Autonomous Vehicles


Autopilot Update Glitch Reportedly Adds to Tesla’s Woes

Over-the-air updates to the latest version of Tesla’s Autopilot system have left some owners temporarily unable to use the feature at all, the automotive blog Jalopnik reports. The reported glitch could put two of the company’s flagship capabilities in a negative light even as it wrestles with controversy over CEO Elon Musk.

Musk has promoted the new version, Autopilot 9, as a major advance in Tesla’s vaunted self-driving capability, though still far short of being able to handle all driving tasks. The fact that Tesla can distribute new software over wireless networks, without owners needing to bring their cars into a dealership, is another major selling point for the company. Over-the-air updates have been used to deliver higher performance, longer range and other improvements.

But some customers who have received Autopilot 9 got error messages when they tried to activate it, according to a September 13 Jalopnik story. Tesla has been distributing the software to some drivers over the past week, the site reported.

After trying to activate the new software, drivers said they couldn’t turn on Autopilot at all. One who contacted Tesla about the problem was told Tesla knew about the issue and was working on it. Some drivers reported on forums that they were instructed to contact a service center for a visit, which in this case might defeat the purpose of having over-the-air updates in the first place. Some drivers paid as much as $5,000 to add Autopilot to their cars.

Also on Thursday, the Washington Post reported that a Tesla owner in North Carolina complained his Model S ran into the wall of his garage while being operated by a feature for bringing a car to its owner.

The owner, Mangesh Gururaj, said his wife was using the “Summon” feature to back the car out of their home garage when it hit the wall, ripping off the car’s front panel. No one was hurt in the crash. Gururaj said he had considered Summon one of the car’s coolest features and used it many times but was disillusioned by the incident.

When Summon was introduced in 2016, Musk said that within two years it would let owners retrieve their cars from anywhere other than across an ocean or border.

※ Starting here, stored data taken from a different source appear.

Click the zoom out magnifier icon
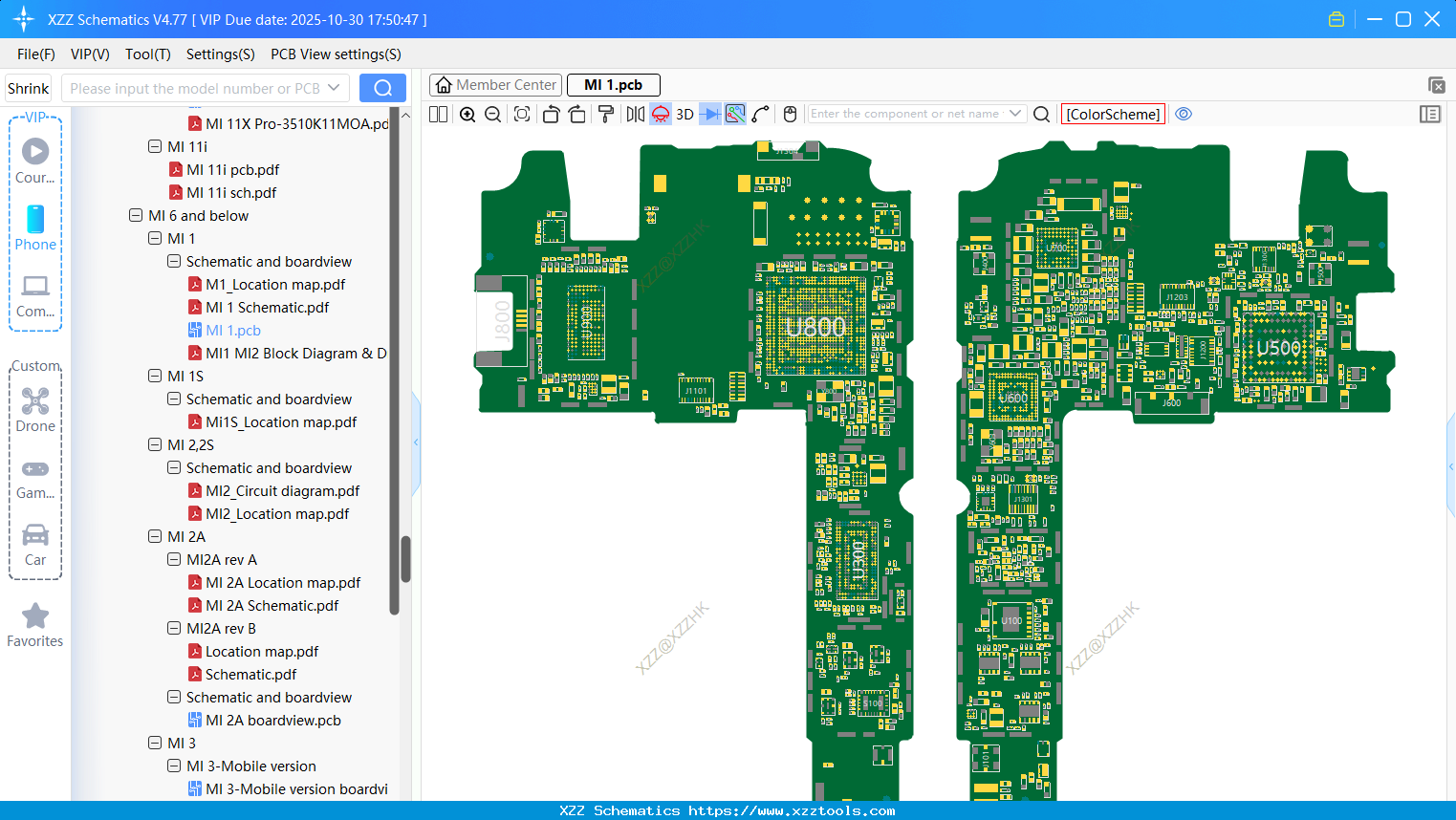The image size is (1456, 820). coord(493,115)
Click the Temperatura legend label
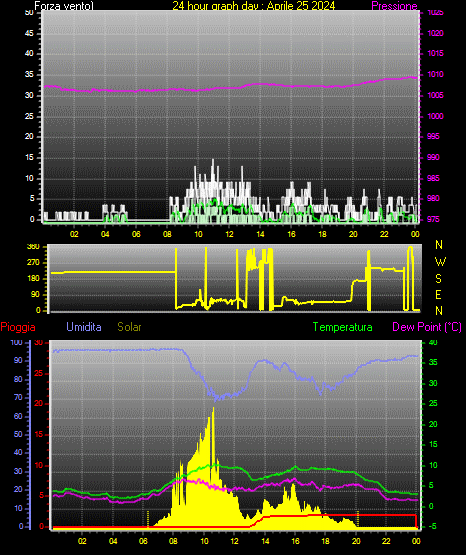466x555 pixels. coord(343,327)
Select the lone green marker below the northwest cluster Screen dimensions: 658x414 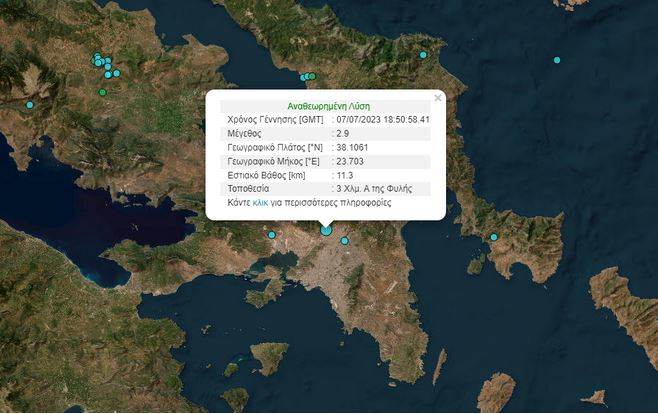[102, 93]
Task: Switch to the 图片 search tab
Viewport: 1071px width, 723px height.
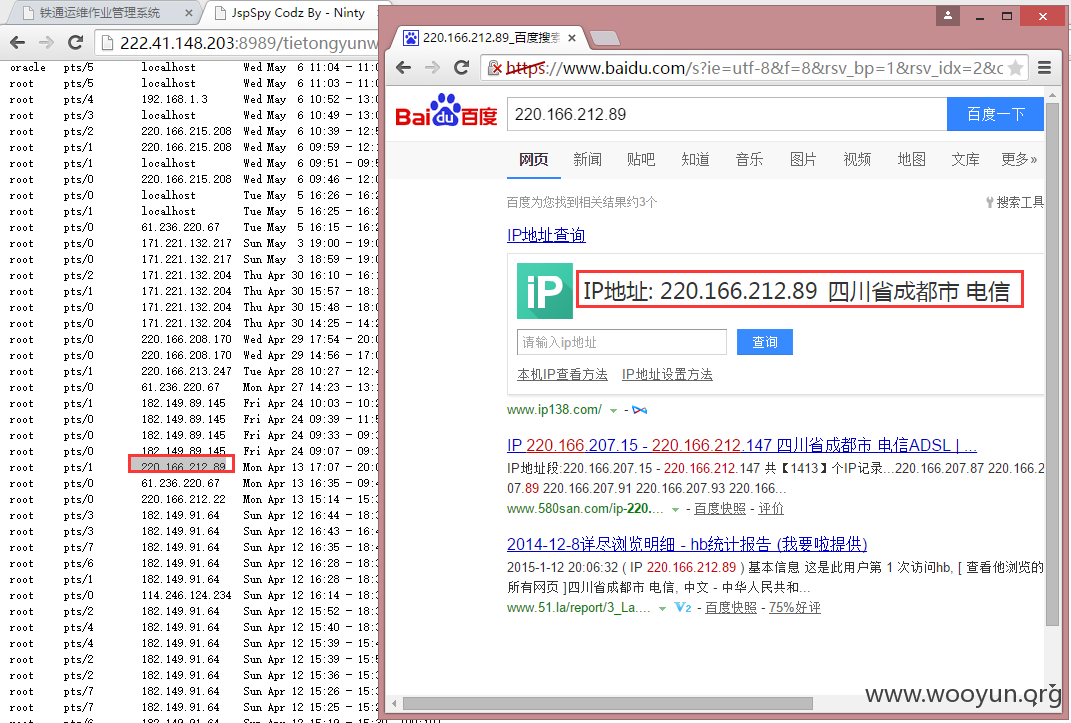Action: click(x=803, y=159)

In conjuring the vision of cross-country car retrieval, Musk was essentially promising full Level 5 autonomy by 2018, something no automaker has come close to realizing in that time.

The way things have actually played out, Tesla still requires drivers to stay behind the wheel and be ready to take over while Summon is working. In fact, Tesla still considers Summon to be a beta feature, basically in testing by customers. The company told the Washington Post that the owner’s manual advises Summon can’t detect some objects, including things that are lower than the bumper or narrower than a bicycle. Tesla did not respond to a TU Automotive request for comment.

Autopilot, Tesla’s CEO, and self-driving technology itself have been under fire for much of this year. Some surveys show consumers becoming more wary about autonomous vehicles.

Tesla says all its current cars have the hardware for full self-driving at a level safer than human drivers, but it’s still developing the software to go with it. The new version, Autopilot 9, is designed for “onramp to offramp” automated driving on controlled-access highways. It will allow a car to automatically guide itself along a route it’s chosen, navigate a changing set of lanes and automatically attempt lane changes, Musk told investors last month on a call announcing Tesla’s second-quarter financial results.

Among other things, the new software is intended to be able to negotiate the merging of two lanes and smoothly join the line of cars next to it, Musk told a driver on Twitter in June.

Numerous incidents have raised questions about the safety of Autopilot, though in some cases, investigators said it wasn’t the cause. Tesla has blamed some crashes on driver misuse and has tightened its system for warning drivers to stay in control of the car.